Exercise goal: Leave out the pictures and repeat exactly the lines from the one containing "Open the notifications bell" through the final line of the listing below.

>>>

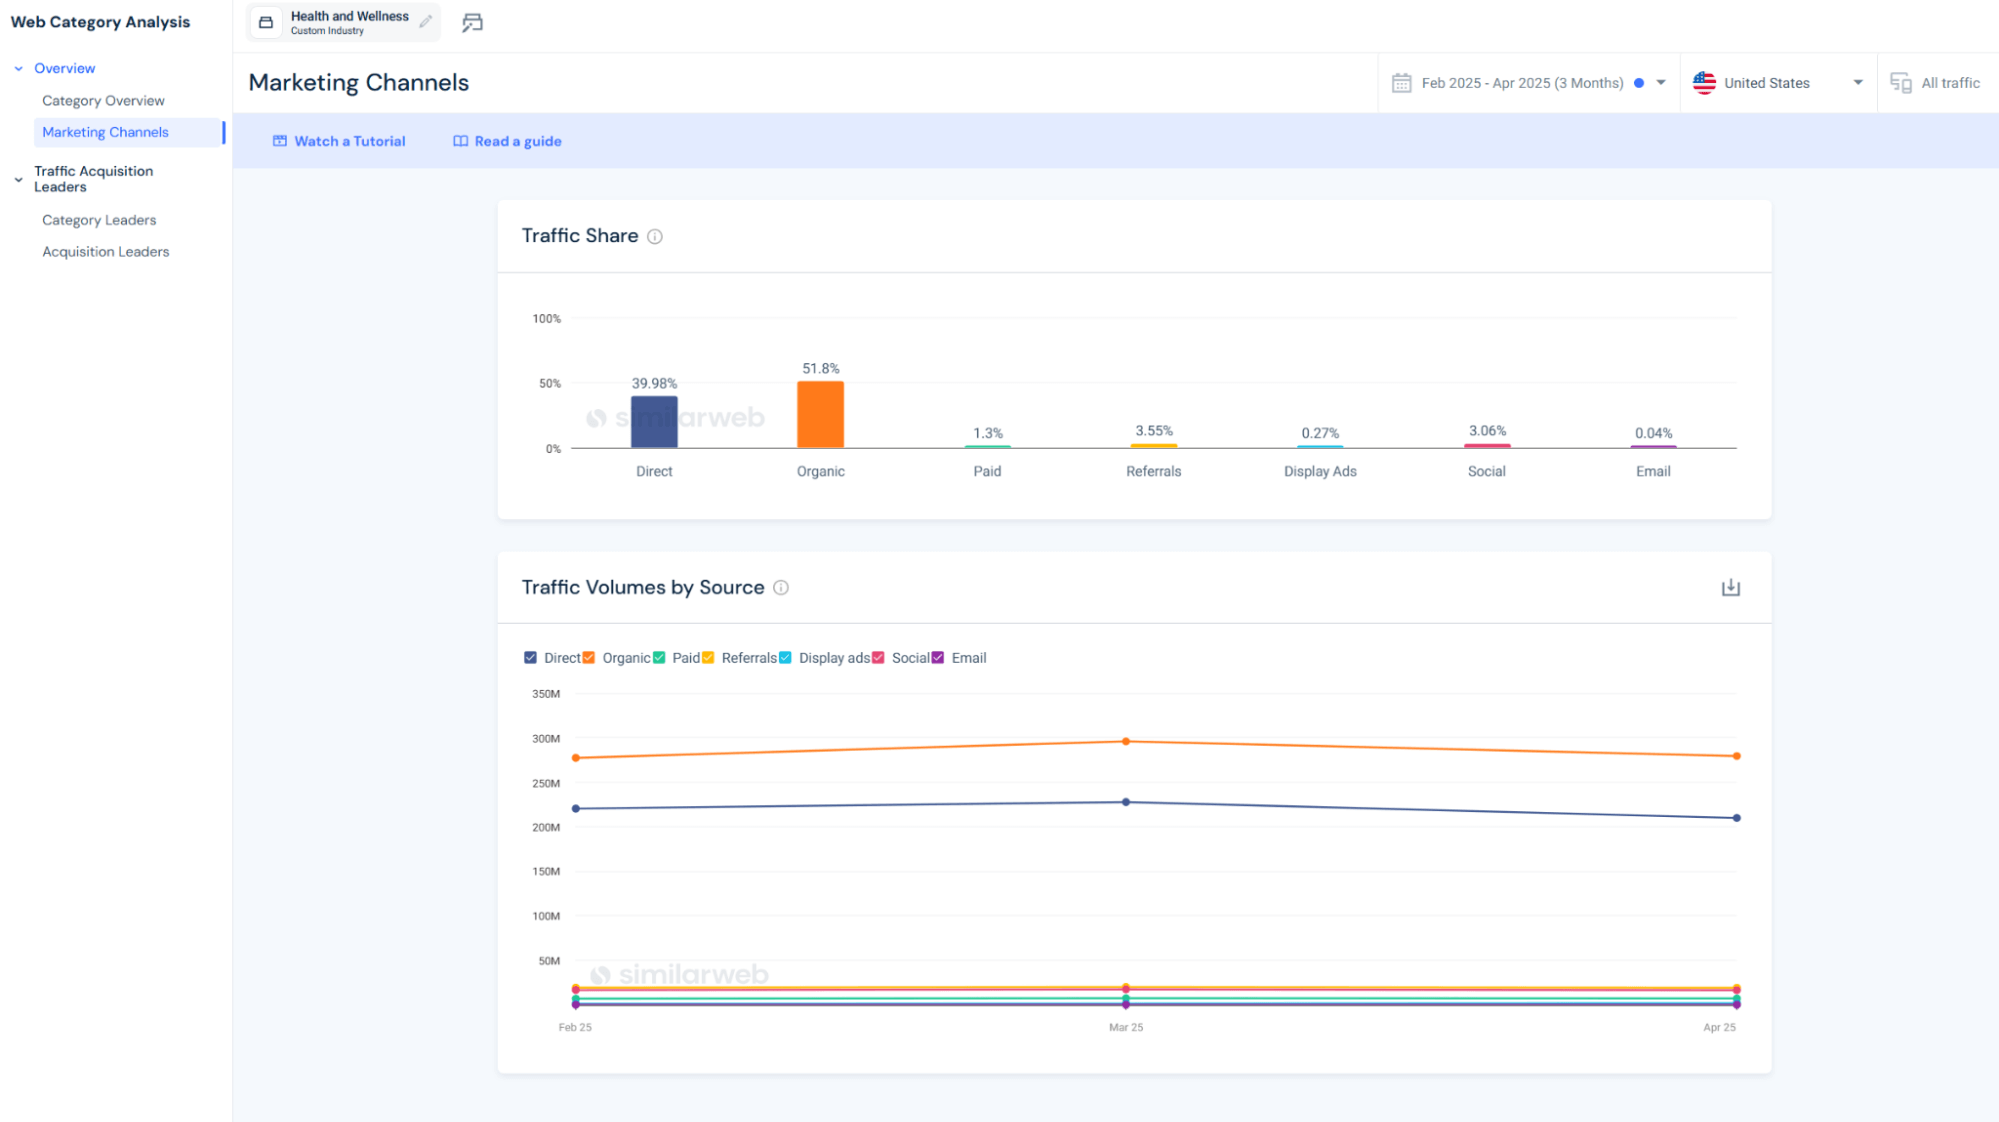This screenshot has height=1122, width=1999.
Task: Open Category Leaders in sidebar
Action: [x=99, y=220]
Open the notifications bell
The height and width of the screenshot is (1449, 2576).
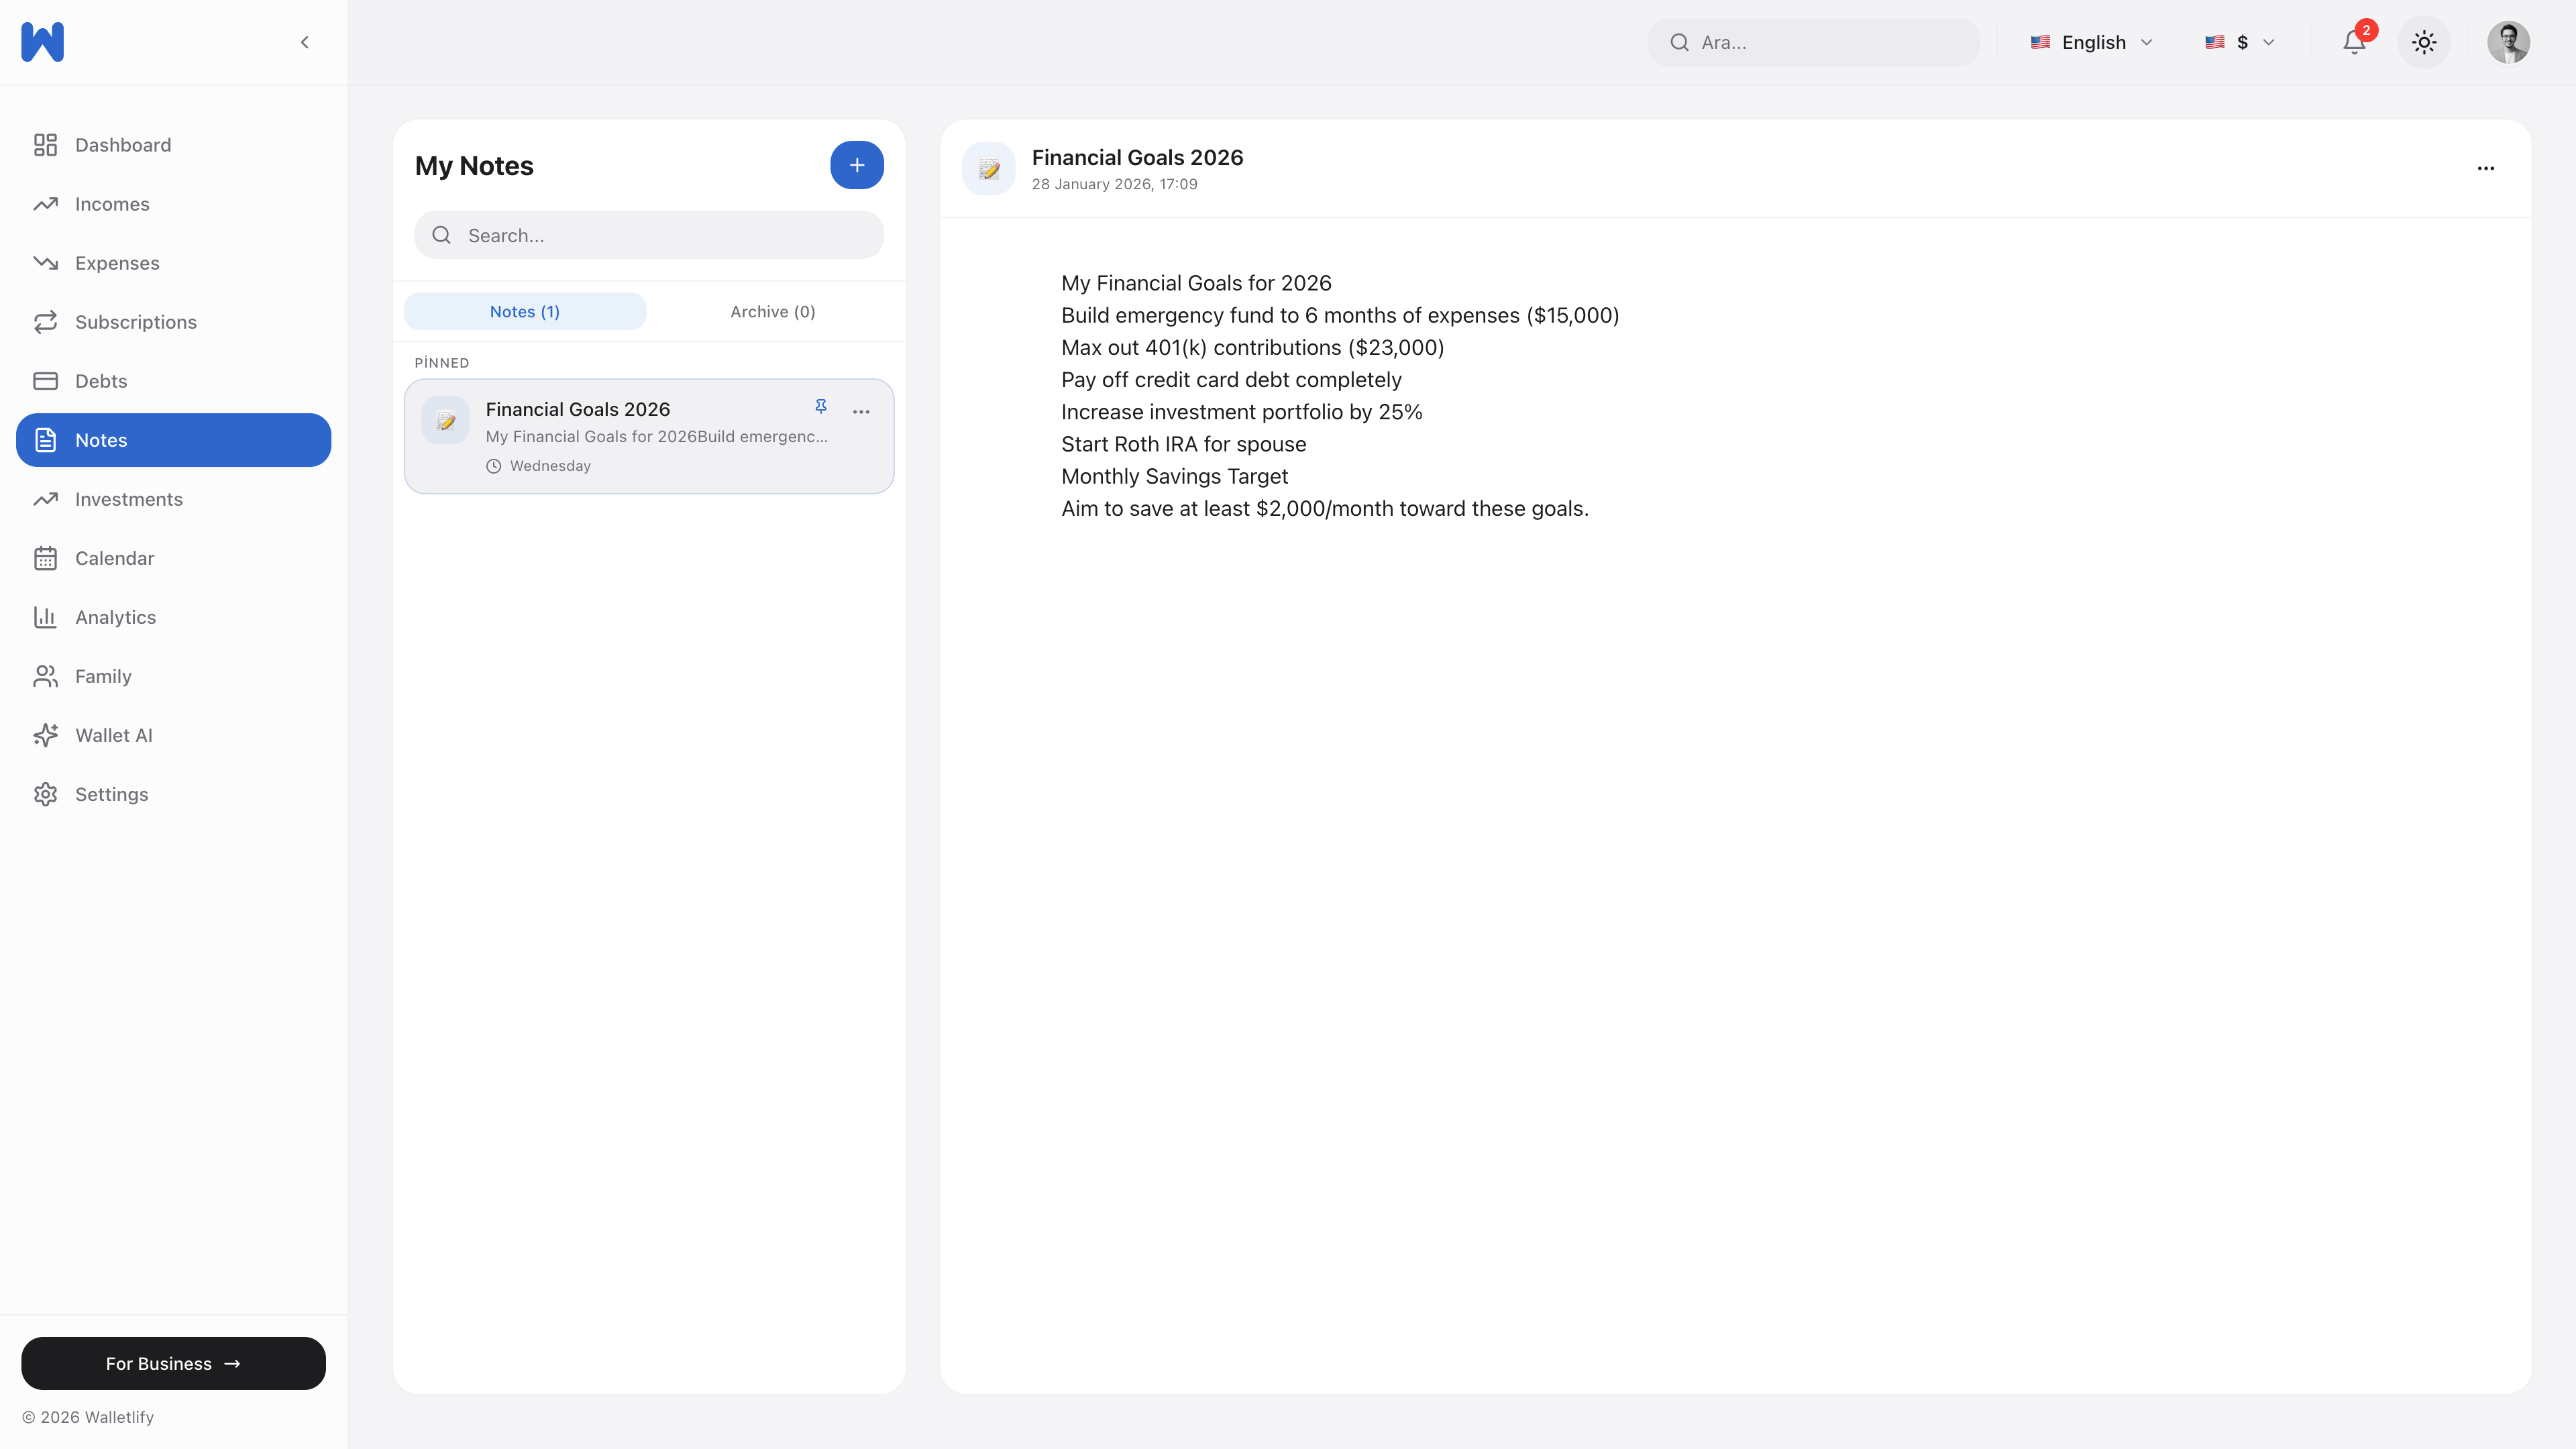pos(2354,42)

<<<

Solved problem:
Open the notifications bell
The height and width of the screenshot is (1449, 2576).
pos(2354,42)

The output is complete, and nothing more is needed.